**Exercise prompt**
Reproduce every line of the data below word for word, changing nothing.

[Rows of pointing data]
#####

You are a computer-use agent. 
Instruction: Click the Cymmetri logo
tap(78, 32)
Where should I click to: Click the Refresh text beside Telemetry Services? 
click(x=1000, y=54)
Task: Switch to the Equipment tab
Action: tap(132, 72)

#####

**Answer to this problem**
You are a computer-use agent. 
Instruction: Click the Cymmetri logo
tap(78, 32)
Where should I click to: Click the Refresh text beside Telemetry Services? 
click(x=1000, y=54)
Task: Switch to the Equipment tab
Action: tap(132, 72)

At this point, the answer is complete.